- _LESETEXT_
::::::::

Interview mit Chris Paul Ein eigenes Institut in Sachen Trauer

BAD GODESBERG · Von Bad Godesberg aus arbeitet das Trauerinstitut Deutschland. Mit seiner Leiterin Chris Paul sprach Ebba Hagenberg-Miliu.

Chris Paul leitet das Trauerinstitut Deutschland mit Sitz in Bad Godesberg.

Chris Paul leitet das Trauerinstitut Deutschland mit Sitz in Bad Godesberg.

Foto: Repro

Seit wann gibt es Ihr Trauerinstitut? Welche Ziele haben Sie?
Chris Paul: Seit 2002 bietet es Fortbildungen und Qualifizierungskurse im Bereich Trauerbegleitung an. Fachwissen und Grundhaltung werden vermittelt. Es geht um eine respektvolle und kompetente Begleitung von trauenden Menschen.

Und wer nutzt welche Angebote?
Paul: Es kommen Teilnehmer aus ganz Deutschland zu den Fortbildungen, von der Sozialarbeiterin über den Bestatter und die Hospizkoordinatorin bis zu Seelsorgern und Altenpflegerinnen. Alternativ reisen meine Kollegen und ich zu Inhouse-Schulungen in verschiedene Institutionen.

Sterben, Tod, Verlust - sind das nicht doch noch Tabuthemen in der heutigen schnelllebigen Zeit?
Paul: Tatsächlich beschäftigen sich die meisten Menschen erst dann mit dem Tod, wenn sie selbst durch eigene Erkrankung oder den Tod von Nahestehenden dazu gezwungen werden. Aber die letzten 30 Jahre Hospizbewegung und Trauerbegleitung in Deutschland haben dazu geführt, dass es viel mehr Neugier und Offenheit für die Themen Verlust, Vergänglichkeit, Umgang mit Trauer und Tod gibt.

Sie arbeiten mit einem ressourcenaktivierenden Ansatz?
Paul: Verlust bedeutet ja, dass etwas fort ist. Und statt ausschließlich auf das zu sehen, was wir vermissen, richte ich den Blick auch auf die Fähigkeiten jedes einzelnen Menschen, mit Verlust und Trauer umzugehen. So entsteht eine unterstützende Mischung aus Erinnerungsarbeit und Alltagsbewältigung.

Aber können Sie denn jedem Trauernden helfen?

::::::::

- _VERFÜGBARE DATEN_
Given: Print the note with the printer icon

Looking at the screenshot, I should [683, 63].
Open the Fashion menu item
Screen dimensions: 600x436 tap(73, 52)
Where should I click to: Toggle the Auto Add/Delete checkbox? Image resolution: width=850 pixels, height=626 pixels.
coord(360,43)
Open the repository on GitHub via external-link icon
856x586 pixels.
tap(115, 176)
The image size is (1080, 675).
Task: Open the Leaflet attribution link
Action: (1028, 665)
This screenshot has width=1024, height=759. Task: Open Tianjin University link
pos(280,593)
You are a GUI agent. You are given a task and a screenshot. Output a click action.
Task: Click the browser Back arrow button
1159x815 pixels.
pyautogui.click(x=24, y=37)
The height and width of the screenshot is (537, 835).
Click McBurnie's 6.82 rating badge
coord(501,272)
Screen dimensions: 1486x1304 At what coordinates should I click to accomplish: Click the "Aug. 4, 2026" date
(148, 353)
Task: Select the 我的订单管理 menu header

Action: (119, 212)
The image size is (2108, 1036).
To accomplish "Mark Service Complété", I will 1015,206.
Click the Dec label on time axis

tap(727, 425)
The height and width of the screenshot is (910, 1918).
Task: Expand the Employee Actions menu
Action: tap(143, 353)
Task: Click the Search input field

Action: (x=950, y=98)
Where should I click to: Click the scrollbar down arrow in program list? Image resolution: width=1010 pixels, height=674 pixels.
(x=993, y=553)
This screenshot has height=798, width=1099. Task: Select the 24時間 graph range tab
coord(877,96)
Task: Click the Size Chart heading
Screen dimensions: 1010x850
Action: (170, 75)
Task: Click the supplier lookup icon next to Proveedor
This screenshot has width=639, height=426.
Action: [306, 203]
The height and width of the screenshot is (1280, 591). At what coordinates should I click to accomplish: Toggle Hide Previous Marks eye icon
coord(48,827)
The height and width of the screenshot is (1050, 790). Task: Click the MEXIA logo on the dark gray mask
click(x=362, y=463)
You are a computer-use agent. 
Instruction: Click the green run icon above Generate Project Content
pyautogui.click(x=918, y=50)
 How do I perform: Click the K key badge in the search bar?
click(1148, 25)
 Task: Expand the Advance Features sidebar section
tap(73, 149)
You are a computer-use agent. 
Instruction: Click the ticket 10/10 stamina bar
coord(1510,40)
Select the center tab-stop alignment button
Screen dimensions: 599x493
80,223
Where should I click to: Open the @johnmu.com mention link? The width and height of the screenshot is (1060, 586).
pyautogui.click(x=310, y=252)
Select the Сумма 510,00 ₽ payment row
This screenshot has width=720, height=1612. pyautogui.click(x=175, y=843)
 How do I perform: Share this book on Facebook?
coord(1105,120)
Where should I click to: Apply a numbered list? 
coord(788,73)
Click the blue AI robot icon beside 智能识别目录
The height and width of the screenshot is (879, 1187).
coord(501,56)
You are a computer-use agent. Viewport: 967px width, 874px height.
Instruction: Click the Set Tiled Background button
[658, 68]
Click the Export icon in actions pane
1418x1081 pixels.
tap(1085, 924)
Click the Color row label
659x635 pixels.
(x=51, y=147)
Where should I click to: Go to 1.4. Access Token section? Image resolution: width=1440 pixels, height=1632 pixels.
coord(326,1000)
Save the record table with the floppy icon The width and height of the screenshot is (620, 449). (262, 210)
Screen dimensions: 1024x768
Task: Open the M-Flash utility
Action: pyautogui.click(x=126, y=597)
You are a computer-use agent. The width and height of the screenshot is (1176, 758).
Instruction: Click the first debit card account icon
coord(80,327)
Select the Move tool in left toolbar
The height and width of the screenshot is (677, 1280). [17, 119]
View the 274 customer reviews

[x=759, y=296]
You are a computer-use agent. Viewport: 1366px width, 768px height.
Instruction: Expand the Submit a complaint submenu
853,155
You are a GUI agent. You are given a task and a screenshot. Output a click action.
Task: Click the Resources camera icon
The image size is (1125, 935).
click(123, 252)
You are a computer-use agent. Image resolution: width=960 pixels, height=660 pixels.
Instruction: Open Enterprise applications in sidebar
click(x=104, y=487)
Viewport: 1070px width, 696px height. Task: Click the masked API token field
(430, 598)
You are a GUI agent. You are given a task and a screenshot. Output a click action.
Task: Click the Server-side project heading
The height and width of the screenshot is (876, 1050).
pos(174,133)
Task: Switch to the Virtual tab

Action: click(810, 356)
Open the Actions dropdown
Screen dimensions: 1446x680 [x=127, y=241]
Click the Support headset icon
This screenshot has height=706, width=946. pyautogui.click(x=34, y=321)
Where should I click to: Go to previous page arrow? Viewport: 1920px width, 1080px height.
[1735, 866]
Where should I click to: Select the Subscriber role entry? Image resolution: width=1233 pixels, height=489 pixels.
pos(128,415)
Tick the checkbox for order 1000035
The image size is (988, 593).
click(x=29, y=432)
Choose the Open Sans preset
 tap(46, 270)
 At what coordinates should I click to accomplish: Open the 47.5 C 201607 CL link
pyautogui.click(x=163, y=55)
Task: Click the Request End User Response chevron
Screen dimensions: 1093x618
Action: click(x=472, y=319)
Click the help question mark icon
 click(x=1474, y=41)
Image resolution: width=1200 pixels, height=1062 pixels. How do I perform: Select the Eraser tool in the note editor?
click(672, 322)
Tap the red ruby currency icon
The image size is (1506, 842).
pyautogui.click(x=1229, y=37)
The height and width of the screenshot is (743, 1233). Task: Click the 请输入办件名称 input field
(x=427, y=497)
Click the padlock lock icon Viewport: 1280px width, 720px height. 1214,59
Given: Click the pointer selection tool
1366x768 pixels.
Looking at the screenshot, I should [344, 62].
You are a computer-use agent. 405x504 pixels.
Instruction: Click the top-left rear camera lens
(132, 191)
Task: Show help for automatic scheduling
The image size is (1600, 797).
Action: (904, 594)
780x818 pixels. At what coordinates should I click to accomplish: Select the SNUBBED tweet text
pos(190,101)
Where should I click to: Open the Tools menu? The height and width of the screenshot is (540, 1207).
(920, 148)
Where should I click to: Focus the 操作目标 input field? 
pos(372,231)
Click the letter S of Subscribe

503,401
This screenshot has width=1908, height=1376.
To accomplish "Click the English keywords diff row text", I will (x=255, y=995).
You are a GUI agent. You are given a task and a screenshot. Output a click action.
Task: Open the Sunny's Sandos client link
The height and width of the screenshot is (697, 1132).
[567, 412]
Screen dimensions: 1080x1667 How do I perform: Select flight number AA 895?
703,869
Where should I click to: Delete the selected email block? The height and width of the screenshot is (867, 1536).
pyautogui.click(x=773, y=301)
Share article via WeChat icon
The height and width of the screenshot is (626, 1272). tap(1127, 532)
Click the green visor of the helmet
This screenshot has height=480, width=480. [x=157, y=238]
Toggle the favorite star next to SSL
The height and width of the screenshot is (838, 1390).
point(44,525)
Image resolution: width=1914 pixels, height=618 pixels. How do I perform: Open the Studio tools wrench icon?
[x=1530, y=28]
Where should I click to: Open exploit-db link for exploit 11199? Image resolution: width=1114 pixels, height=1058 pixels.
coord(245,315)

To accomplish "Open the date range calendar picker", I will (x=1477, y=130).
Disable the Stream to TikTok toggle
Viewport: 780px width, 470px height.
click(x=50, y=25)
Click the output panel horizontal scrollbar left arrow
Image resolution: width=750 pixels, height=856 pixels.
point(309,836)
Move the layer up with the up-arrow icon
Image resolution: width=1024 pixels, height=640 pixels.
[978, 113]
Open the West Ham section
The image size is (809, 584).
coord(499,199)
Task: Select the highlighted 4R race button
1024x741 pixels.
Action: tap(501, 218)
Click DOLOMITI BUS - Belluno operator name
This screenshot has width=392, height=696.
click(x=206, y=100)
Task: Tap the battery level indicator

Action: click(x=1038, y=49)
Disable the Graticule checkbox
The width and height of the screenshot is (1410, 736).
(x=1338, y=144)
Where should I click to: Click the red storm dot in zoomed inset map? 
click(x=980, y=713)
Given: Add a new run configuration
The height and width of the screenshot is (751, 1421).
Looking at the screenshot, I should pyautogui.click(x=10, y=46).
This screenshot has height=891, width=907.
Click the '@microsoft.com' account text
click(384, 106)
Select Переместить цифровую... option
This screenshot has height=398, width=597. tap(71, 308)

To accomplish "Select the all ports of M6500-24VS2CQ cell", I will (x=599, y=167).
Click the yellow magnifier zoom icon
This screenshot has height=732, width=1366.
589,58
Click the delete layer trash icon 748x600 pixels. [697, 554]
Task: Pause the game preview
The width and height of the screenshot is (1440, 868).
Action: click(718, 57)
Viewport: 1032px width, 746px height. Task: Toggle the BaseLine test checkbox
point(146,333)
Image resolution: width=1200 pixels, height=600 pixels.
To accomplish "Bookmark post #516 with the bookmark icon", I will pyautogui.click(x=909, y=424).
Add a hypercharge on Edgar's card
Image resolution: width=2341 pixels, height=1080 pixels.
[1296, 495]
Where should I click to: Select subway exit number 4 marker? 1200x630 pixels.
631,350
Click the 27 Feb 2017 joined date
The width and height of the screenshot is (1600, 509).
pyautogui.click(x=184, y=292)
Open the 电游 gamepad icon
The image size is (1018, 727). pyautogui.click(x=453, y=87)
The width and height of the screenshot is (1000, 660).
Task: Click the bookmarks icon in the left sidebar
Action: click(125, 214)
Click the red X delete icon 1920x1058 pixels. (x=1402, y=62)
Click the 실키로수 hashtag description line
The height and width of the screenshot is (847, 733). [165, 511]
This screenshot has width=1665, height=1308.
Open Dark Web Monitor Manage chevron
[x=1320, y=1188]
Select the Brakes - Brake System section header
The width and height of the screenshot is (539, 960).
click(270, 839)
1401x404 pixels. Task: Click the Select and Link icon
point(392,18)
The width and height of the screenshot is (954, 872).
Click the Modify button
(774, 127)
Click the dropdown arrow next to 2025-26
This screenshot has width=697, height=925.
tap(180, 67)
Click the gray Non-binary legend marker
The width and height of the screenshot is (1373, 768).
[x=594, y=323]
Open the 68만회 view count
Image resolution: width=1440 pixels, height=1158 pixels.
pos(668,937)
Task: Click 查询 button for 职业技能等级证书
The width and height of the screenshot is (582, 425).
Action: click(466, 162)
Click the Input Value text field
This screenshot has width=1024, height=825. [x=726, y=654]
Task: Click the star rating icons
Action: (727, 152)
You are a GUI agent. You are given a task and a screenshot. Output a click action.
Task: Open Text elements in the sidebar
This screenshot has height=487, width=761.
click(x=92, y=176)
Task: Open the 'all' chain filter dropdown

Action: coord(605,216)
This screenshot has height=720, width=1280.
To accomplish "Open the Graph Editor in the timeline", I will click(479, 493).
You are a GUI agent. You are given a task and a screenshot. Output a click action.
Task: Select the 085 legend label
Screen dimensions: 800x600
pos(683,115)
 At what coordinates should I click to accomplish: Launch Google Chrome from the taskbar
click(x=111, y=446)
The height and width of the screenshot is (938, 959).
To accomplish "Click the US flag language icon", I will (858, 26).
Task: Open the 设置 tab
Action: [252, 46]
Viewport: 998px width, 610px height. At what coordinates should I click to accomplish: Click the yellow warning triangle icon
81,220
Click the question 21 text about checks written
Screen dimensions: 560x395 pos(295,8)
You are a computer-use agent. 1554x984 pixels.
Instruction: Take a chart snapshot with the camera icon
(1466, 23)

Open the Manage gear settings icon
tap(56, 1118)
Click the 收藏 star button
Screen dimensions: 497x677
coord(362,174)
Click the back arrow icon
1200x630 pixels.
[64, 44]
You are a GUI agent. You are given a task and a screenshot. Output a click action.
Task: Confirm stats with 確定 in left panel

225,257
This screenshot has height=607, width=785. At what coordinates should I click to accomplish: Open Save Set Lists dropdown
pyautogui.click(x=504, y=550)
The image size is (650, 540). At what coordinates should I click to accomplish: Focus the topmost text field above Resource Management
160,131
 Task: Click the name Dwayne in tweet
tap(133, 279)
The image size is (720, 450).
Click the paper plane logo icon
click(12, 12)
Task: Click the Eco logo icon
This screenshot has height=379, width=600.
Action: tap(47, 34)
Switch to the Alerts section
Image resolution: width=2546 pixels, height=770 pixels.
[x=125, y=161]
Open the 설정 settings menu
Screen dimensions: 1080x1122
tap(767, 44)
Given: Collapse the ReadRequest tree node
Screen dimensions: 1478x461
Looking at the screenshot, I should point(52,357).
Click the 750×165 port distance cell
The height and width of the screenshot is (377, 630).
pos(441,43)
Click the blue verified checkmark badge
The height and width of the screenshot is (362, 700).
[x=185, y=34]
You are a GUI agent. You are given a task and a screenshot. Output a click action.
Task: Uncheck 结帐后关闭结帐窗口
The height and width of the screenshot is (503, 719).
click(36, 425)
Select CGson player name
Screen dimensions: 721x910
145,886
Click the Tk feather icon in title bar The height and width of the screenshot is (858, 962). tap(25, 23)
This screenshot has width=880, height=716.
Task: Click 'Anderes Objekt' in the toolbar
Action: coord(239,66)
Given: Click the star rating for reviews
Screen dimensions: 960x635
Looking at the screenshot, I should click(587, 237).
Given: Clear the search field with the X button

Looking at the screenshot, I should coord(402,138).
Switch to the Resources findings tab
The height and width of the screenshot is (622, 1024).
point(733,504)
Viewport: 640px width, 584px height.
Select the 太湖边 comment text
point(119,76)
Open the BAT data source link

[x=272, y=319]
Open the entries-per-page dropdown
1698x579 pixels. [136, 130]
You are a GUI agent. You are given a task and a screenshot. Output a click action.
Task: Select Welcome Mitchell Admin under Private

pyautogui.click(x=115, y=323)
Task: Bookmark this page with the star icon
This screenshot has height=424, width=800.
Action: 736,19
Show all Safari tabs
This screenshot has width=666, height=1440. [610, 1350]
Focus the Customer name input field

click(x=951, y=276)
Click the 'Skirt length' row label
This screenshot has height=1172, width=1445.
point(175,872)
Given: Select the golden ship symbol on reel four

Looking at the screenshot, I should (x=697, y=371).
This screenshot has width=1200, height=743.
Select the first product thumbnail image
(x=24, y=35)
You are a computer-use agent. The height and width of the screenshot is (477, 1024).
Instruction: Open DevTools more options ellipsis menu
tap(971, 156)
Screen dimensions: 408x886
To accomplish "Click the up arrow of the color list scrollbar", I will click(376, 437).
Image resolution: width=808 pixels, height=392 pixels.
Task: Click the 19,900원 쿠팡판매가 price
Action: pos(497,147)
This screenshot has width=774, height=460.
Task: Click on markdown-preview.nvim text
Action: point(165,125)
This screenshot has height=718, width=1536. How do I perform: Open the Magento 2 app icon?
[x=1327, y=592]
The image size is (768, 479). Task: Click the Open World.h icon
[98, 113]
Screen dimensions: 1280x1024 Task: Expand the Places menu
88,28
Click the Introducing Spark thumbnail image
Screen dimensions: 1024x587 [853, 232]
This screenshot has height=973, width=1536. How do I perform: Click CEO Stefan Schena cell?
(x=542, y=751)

::::::::

- _ANLEITUNG ZUR AUFGABE_
Führe das Interview über das Trauerinstitut weiter und schließe direkt an die letzte Frage an.

- _LÖSUNG DER AUFGABE_
Paul: Forschungsergebnisse zeigen, dass sogar bis 90 Prozent aller trauernden Menschen ohne fachliche Unterstützung auskommen. Berufliche Trauerbegleitung unterstützt nur die Menschen, die ihren Verlust unter erschwerten Bedingungen durchleben. Wenn etwa ein völlig unerwarteter Tod alle Lebensträume urplötzlich durchkreuzt, wenn mehrere Verluste nacheinander erfolgen oder eine eigene Krise und Krankheit bereits alle Kräfte bindet. Auch mit Unterstützung beschäftigen sich Menschen nach einem einschneidenden Verlust normalerweise mehrere Jahre mit den Veränderungen, die der Tod auslöst. Das ist normal und gesund, und manchmal ist es die Umwelt, die damit viel mehr Schwierigkeiten hat, als die Trauernden selbst. Nur wenige Menschen brauchen darüber hinaus eine Psycho- oder Traumatherapie.

Die Umwelt des Trauernden können Sie nicht verändern...
Paul: Allein in diesem Jahr gibt es bundesweit Hunderte Vorträge, Fernsehsendungen und Bücher über Trauer und Tod, vor zehn Jahren wäre das nicht denkbar gewesen. Mit Veranstaltungen und Publikationen erreichen wir viele Menschen, die (noch) nicht selbst trauern, aber sich vorbereiten möchten, oder die Angehörige und Freunde auf ihrem Trauerweg unterstützen wollen.

Was genau bietet denn Ihre Referentin am heutigen Freitag in der Christuskirche?
Paul: Meine Kollegin Ruthmarijke Smeding forscht und lehrt seit drei Jahrzehnten zum Thema. Dabei ist sie vielen Kulturen und Glaubensvorstellungen begegnet. Sie wird ihren ganz persönlichen Zugang zur Spiritualität in der Trauerbegleitung mit uns teilen, und dabei wird eine ihrer Kraftquellen, das kreative Schreiben, eine wichtige Rolle spielen.

Zur Person

Chris Paul studierte nach Berufsjahren im Kulturbetrieb Soziale Verhaltenswissenschaften, spezialisierte sich auf Trauerbegleitung und Traumaberatung und eröffnete als Heilpraktikerin für Psychotherapie eine Praxis. Sie ist Buchautorin, Trainerin und Referentin. Paul leitet zudem das Trauerinstitut Deutschland in Bonn.

Info

Der Vortrag mit Ruthmarijke Smeding vom Trauerinstitut Bonn, beginnt am Freitag um 19.30 Uhr in der Christuskirche, Wurzerstraße 31.

Er wurde in Zusammenarbeit mit dem Haus der Familie zum Thema "Kraftvolle Spiritualität für Trauernde und Trauerbegleitende" organisiert. Anschließend gibt es die Möglichkeit zum Gespräch bei Wein und Wasser. Eintritt: zehn Euro.